31.08.2018 - Neuburg-Schrobenhausen

Über 250 Jugendliche starten Ausbildung in IHK-Berufen

Gruppe von glücklichen Studenten mit Lehrer und Tablet Computer in der Universität
© © Robert Kneschke

Mit Beginn September treten 258 Jugendliche und junge Erwachsene im Landkreis Neuburg-Schrobenhausen eine Ausbildung in Berufen aus Industrie, Handel und Dienstleistungen an. Das teilt die IHK für München und Oberbayern mit. Nach der vorläufigen Statistik zum Beginn des Ausbildungsjahres ist dies ein Minus von fast 13 Prozent gegenüber dem Vorjahr. „Das ist schade, denn angesichts des leergefegten Arbeitsmarktes setzen die Unternehmen zu Recht auf den selbst ausgebildeten Nachwuchs. Den Jugendlichen und ihren Ausbildungsbetrieben wünschen wir auf jeden Fall viel Erfolg auf dem bevorstehenden Weg“, sagt Hartmut Beutler, Vorsitzender des IHK-Regionalausschusses Neuburg-Schrobenhausen.

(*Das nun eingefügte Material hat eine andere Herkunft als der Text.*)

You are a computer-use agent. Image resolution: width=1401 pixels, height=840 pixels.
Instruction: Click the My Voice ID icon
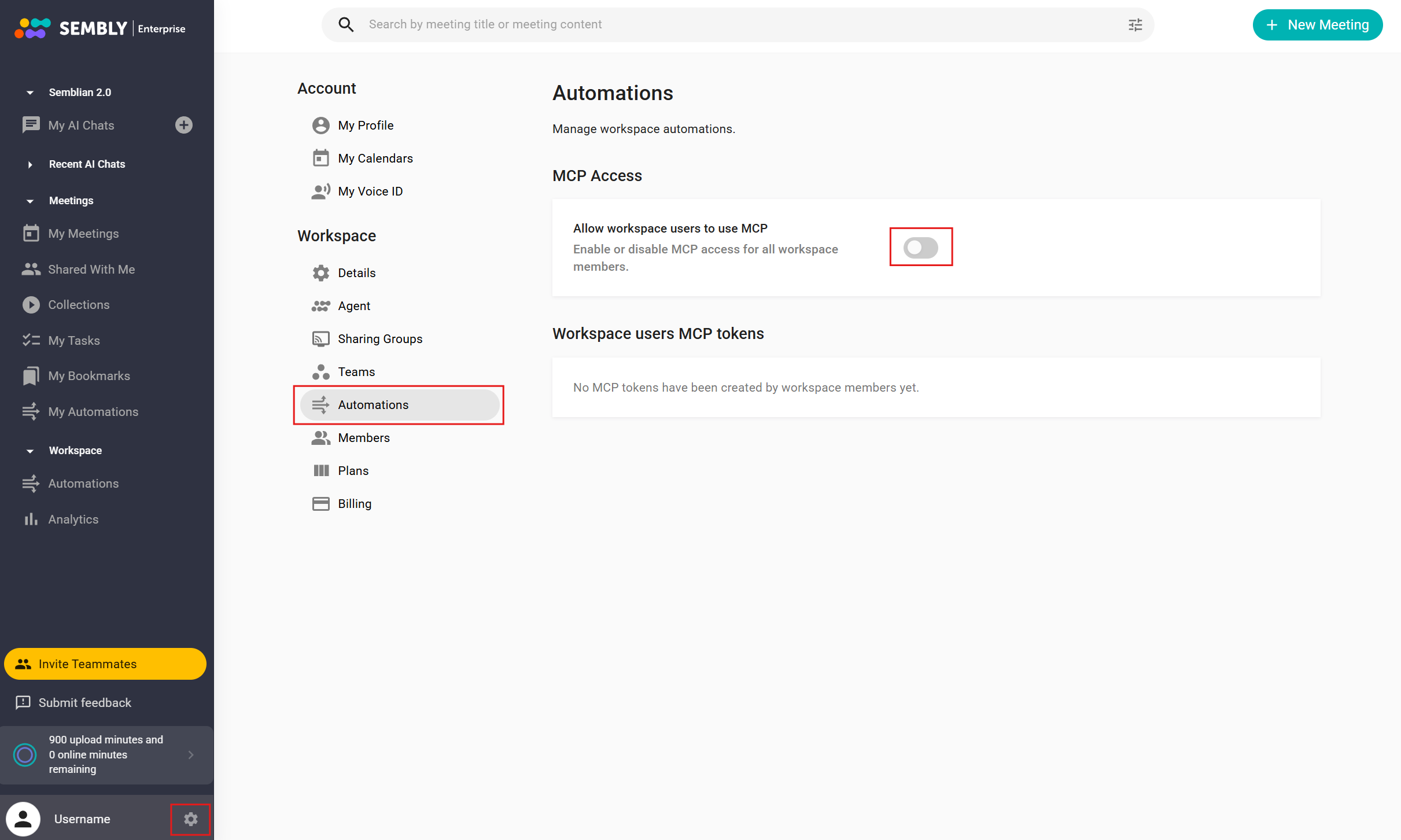click(x=320, y=191)
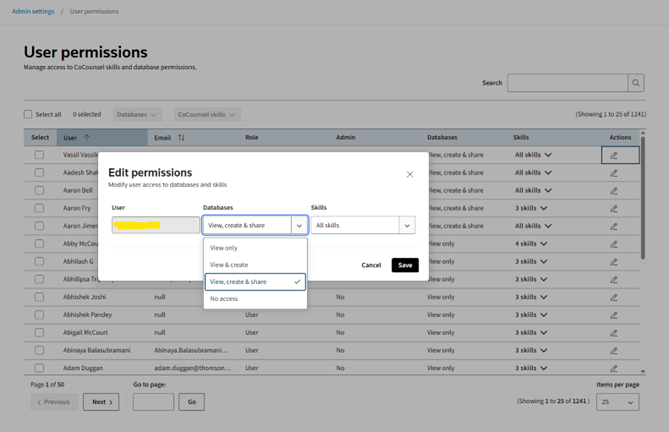Open the Admin settings breadcrumb link
The height and width of the screenshot is (432, 669).
(x=33, y=12)
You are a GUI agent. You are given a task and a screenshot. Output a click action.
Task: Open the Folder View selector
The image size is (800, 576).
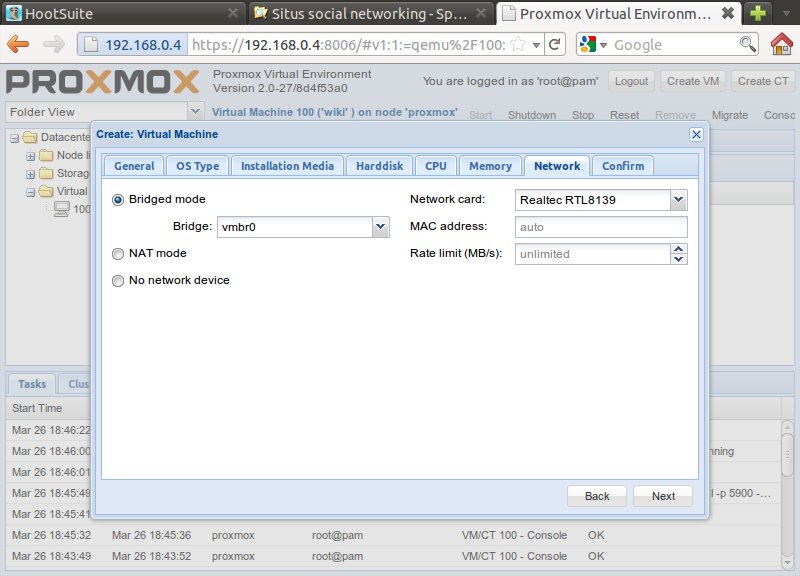coord(195,112)
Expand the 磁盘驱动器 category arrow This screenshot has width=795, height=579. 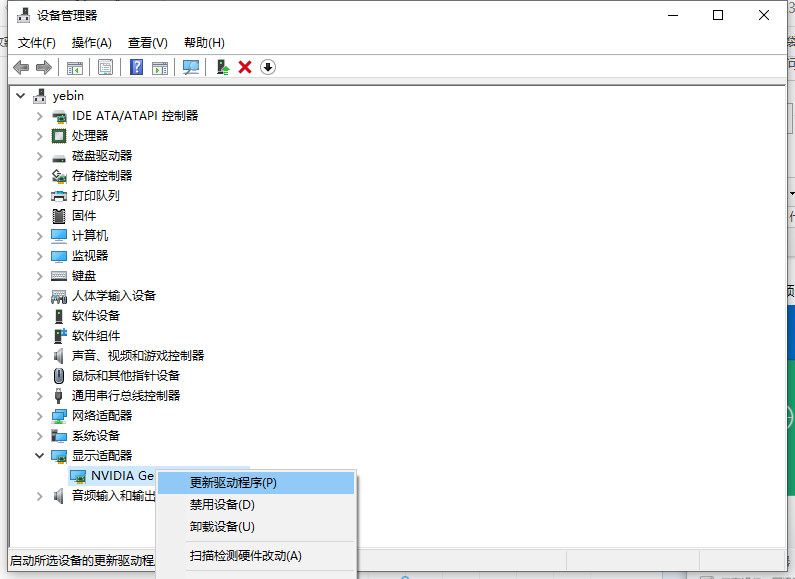click(x=40, y=156)
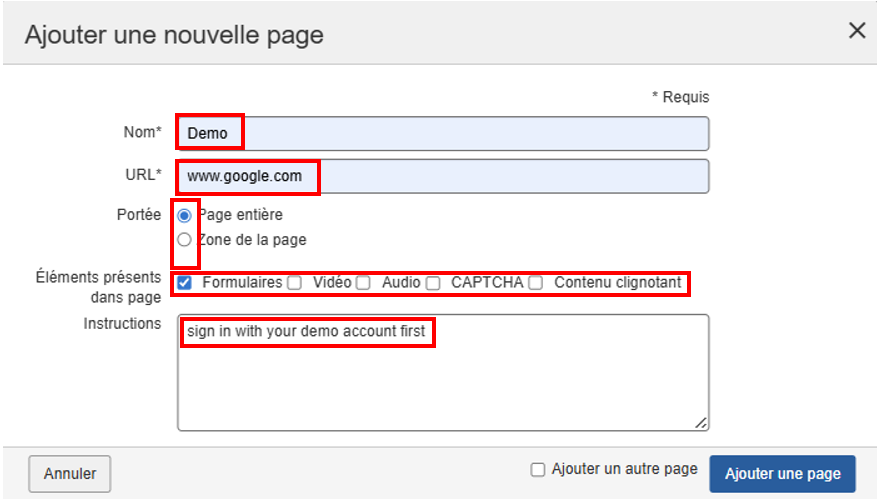Click the Instructions label text
Viewport: 877px width, 500px height.
pos(122,324)
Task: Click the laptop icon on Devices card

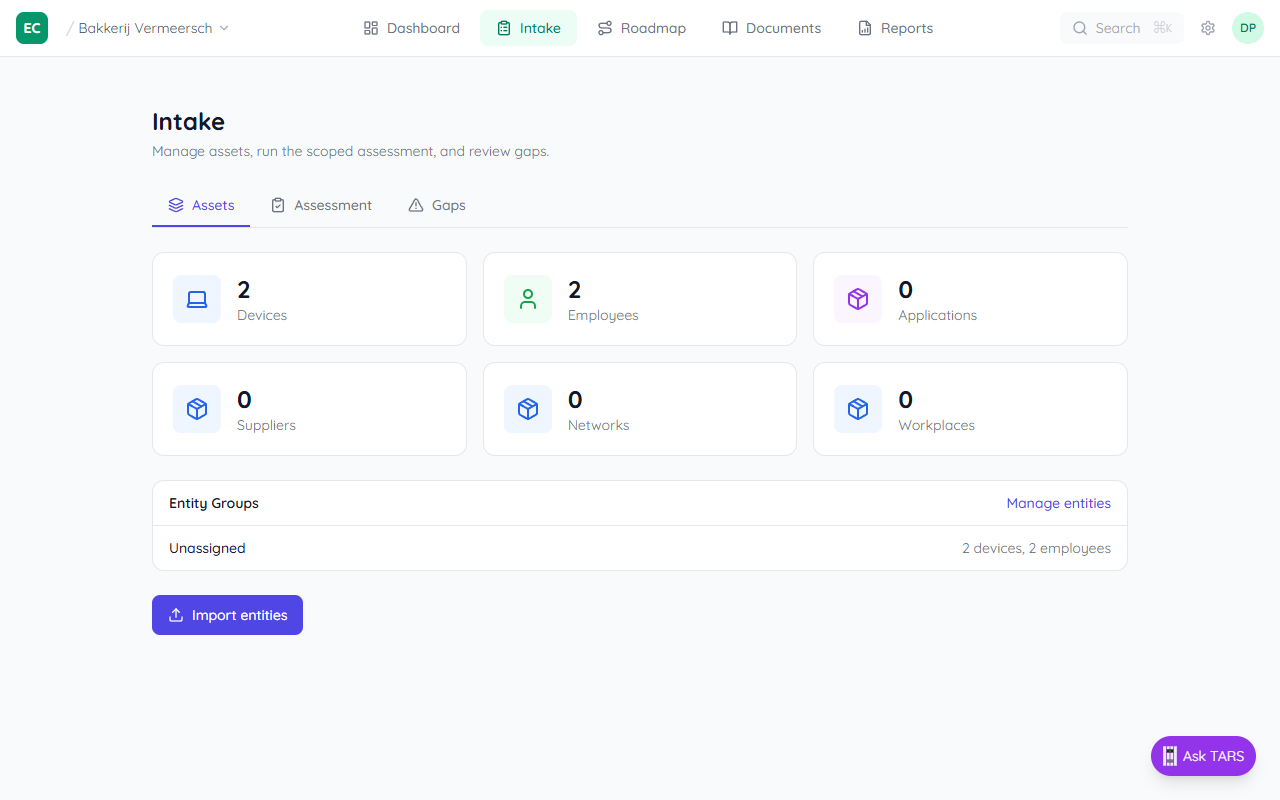Action: pyautogui.click(x=197, y=299)
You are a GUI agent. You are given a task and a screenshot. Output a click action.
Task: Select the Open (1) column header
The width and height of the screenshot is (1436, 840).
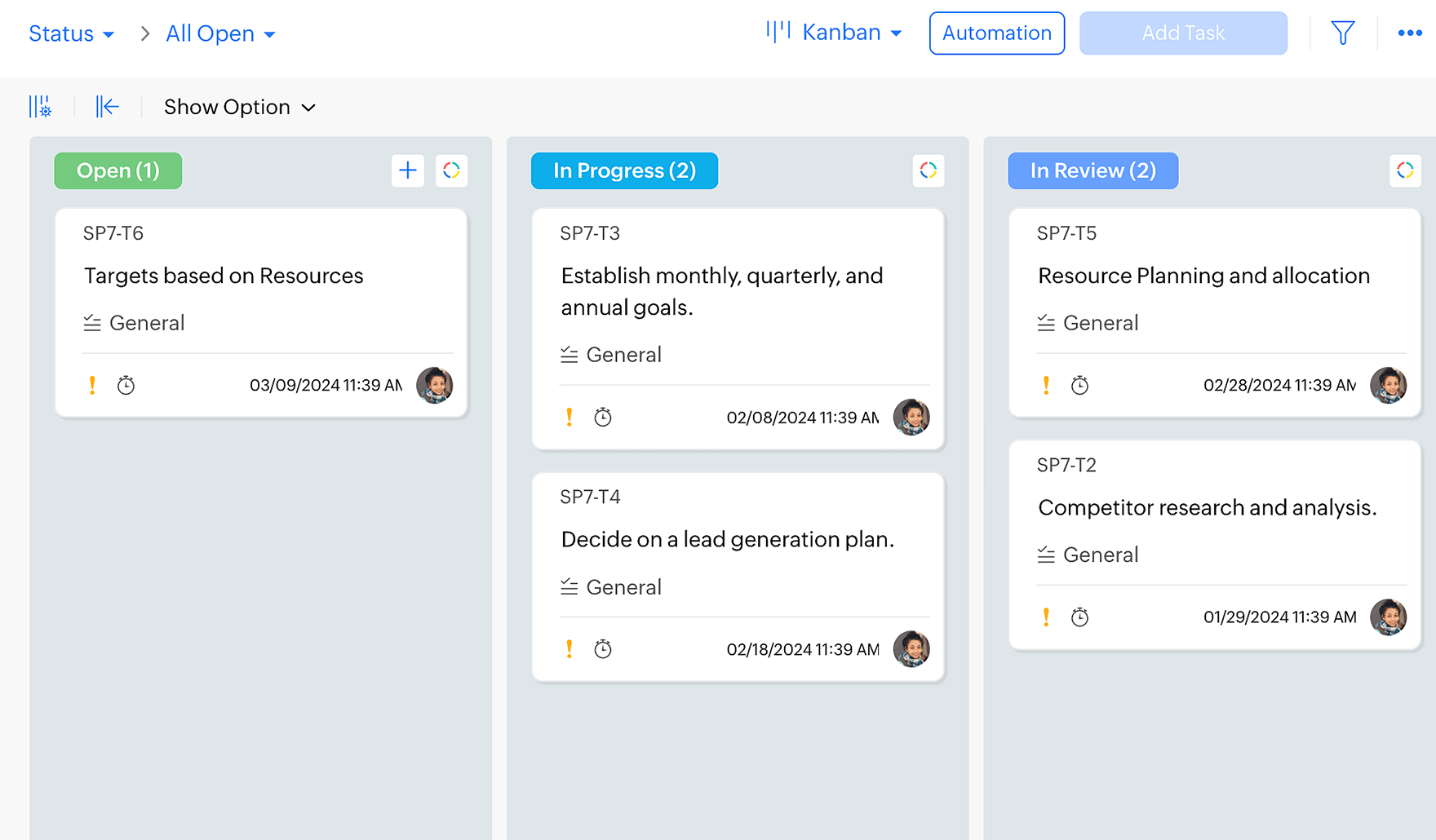coord(118,170)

Beutler: „Betriebe nehmen kurzfristige Bewerbungen noch an“‎

Viele Betriebe haben auch heuer große Mühe, bis zum 1. September alle Lehrstellen zu besetzen. Für 169 freie Plätze gibt es aktuell nur 46 unversorgte Bewerber, wie aus der Statistik der Arbeitsagentur hervorgeht, die auch Ausbildungsstellen und Bewerber im Handwerk und in den freien Berufen berücksichtigt. Sowohl die Zahl der gemeldeten Lehrstellen als auch die Anzahl der gemeldeten Bewerber ist im Vergleich zum Vorjahr um 3,3 Prozent bzw. um 3,7 Prozent gestiegen. Beutler ermutigt deswegen bislang erfolglose Bewerber, auch weiter ihre Chance zu suchen. „In praktisch allen Branchen nehmen Betriebe auch noch kurzfristig Bewerbungen an. Bis in den Oktober hinein kann man noch in die Ausbildung einsteigen“, so der Unternehmer aus Schrobenhausen.

Die Top 5 der IHK-Ausbildungsberufe im Landkreis sind Industriemechaniker, Industriekaufleute, Kaufleute für Büromanagement, Bankkaufleute, und Einzelhandelskaufleute. Der IHK-Vorsitzende verweist auch auf den neuen Beruf der E-Commerce-Kaufleute. Es ist der erste vollständig digital ausgerichtete IHK-Ausbildungsberuf. Im Landkreis gibt es dazu bereits drei Azubis.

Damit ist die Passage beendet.